Sloths spend most of their time resting or eating in the forest canopy but, once a week, they laboriously — and at risk from wild dog and cat predators — descend their trees to defecate, thereby fertilizing the trees, Pauli told Discovery News.
The researchers determined that the dung harbors dung-eating moth larvae that, as Pauli said, “eats its way out of the waste.” Sloths obviously don’t have toilet paper, so some waste sticks to their bums. When adult moths emerge from the poop — both from the forest floor and from the sloth bums — the moths fly into sloth fur.
But the unusual set of events doesn’t end there.
The moths themselves then poop, die and decay. The rather gross mixture, when combined with other organic materials on sloth fur, results in the growth of what the researchers call green “algae gardens.”
“Sloths eat the nutritional algae, which contains nitrogen and phosphorous,” Pauli said. “It’s like pepper on top of sloth waste. The green coloration also provides sloths with camouflage.”

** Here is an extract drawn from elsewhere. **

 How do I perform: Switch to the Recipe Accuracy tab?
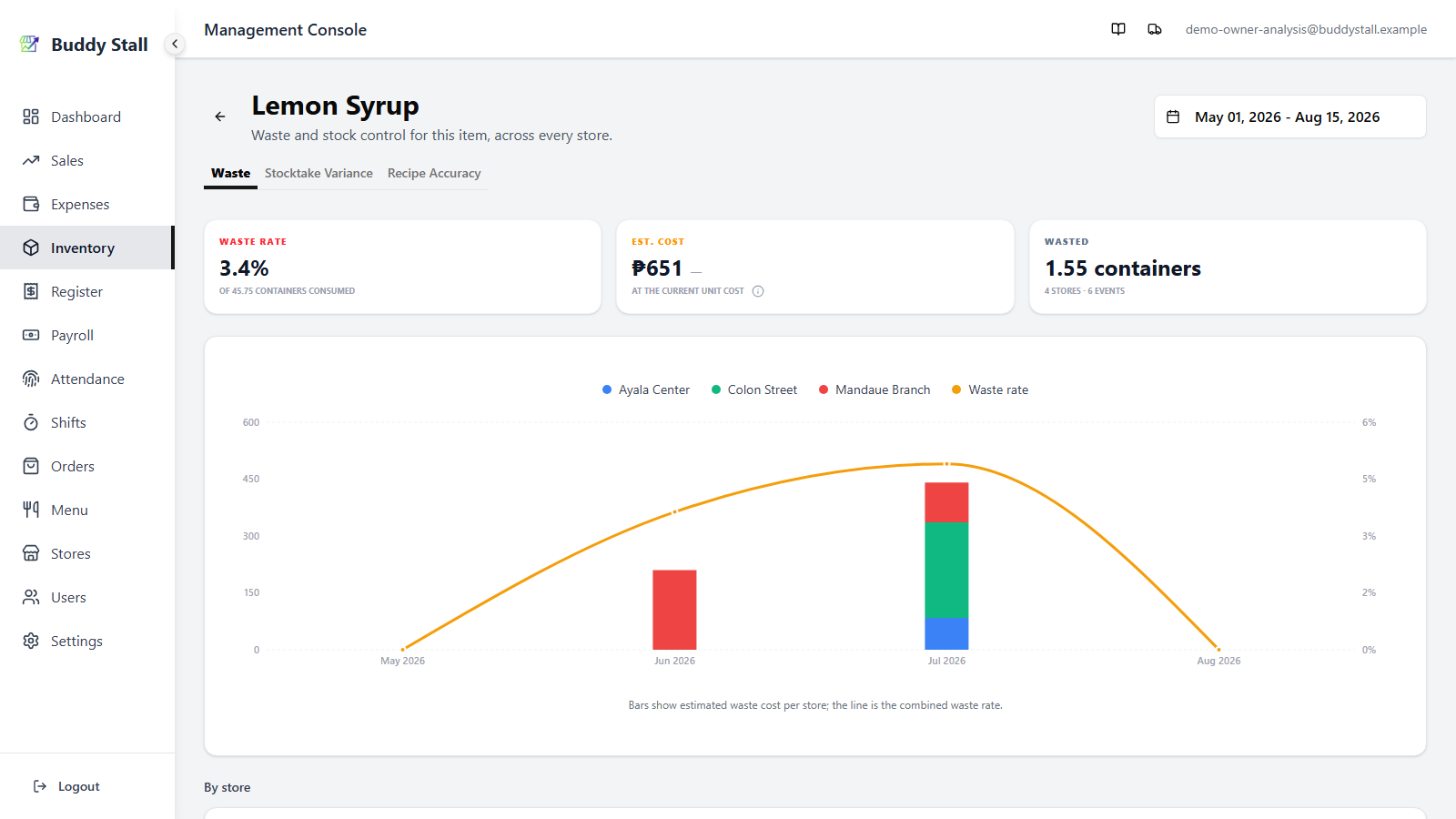pyautogui.click(x=434, y=173)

The relationship between sloths and moths is known as mutualism, where two species mutually and closely benefit from each others’ lifestyles. Other examples include cleaner fish that eat parasites off of reef fish, and ants that defend acacia trees.

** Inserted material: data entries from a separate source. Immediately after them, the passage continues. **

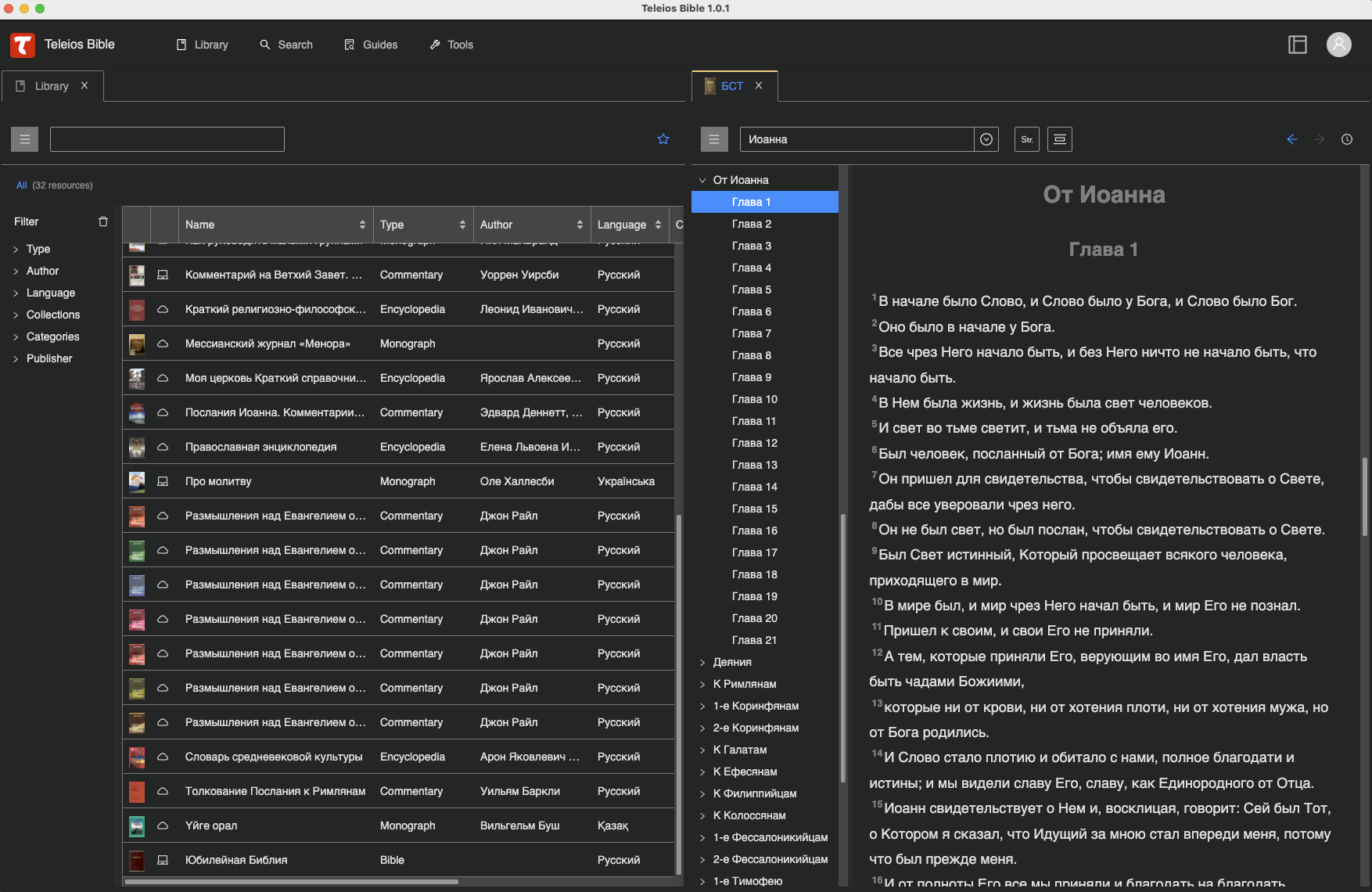Open the Library panel hamburger menu
Image resolution: width=1372 pixels, height=892 pixels.
point(25,139)
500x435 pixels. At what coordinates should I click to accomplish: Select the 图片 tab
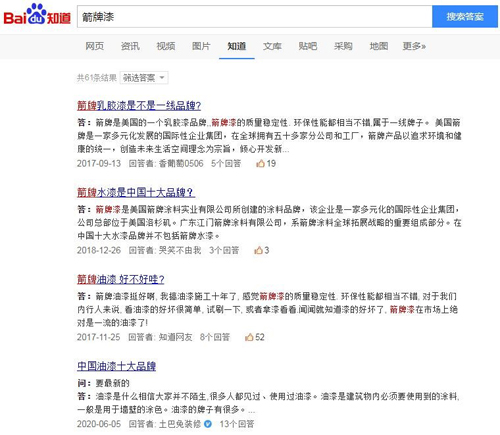tap(201, 46)
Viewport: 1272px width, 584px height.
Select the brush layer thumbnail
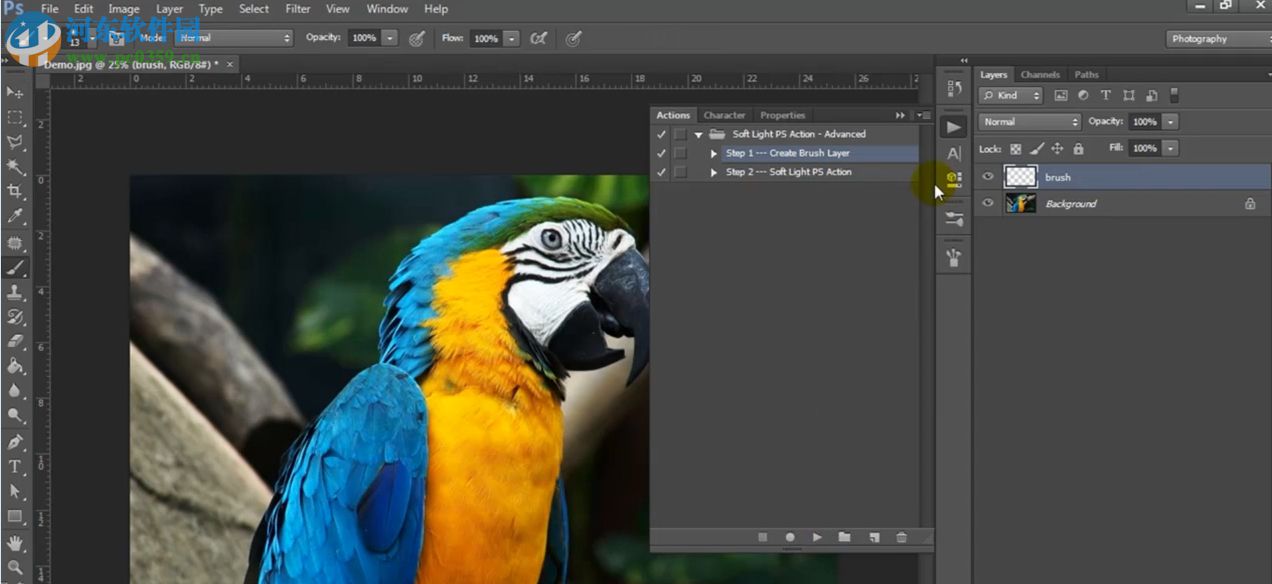(1020, 177)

In this case, the moth presence could be a lifesaver for sloths.
Adriano Chiarello, a conservation biologist at the University of São Paulo, found that sloths are strict arboreal herbivores — meaning plant-eating tree dwellers — that primarily eat leaves, “survive on an energy-poor diet,” and have “a very long passage time of digesta.” In other words, their metabolism is so slow they can wait a week before pooping.
Pauli said the sloths groom each other while in the trees. While doing so, they ingest the algae, which provides the much-needed nutritional boost.

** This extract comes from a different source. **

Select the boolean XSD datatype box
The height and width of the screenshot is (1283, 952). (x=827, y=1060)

It’s a tightly structured system without much flexibility.
Pauli said less than .2 percent of all animals are arboreal herbivores. Another well-known example is the koala.
“Herbivores (like cows) tend to be very big because they often carry within themselves a ton of machinery to hold and emulsify their food,” he said. “On the other hand, life as a prey animal in trees necessitates a smaller body size, so arboreal herbivores are caught between these two extremes and have a constrained lifestyle as a result.”
Pauli and his team are conducting a larger study of sloths and their genetics in hopes of learning more about them and improving their conservation. Some species of three-toed sloths, such as the pygmy and maned three-toed sloths, are among the world’s most critically endangered species.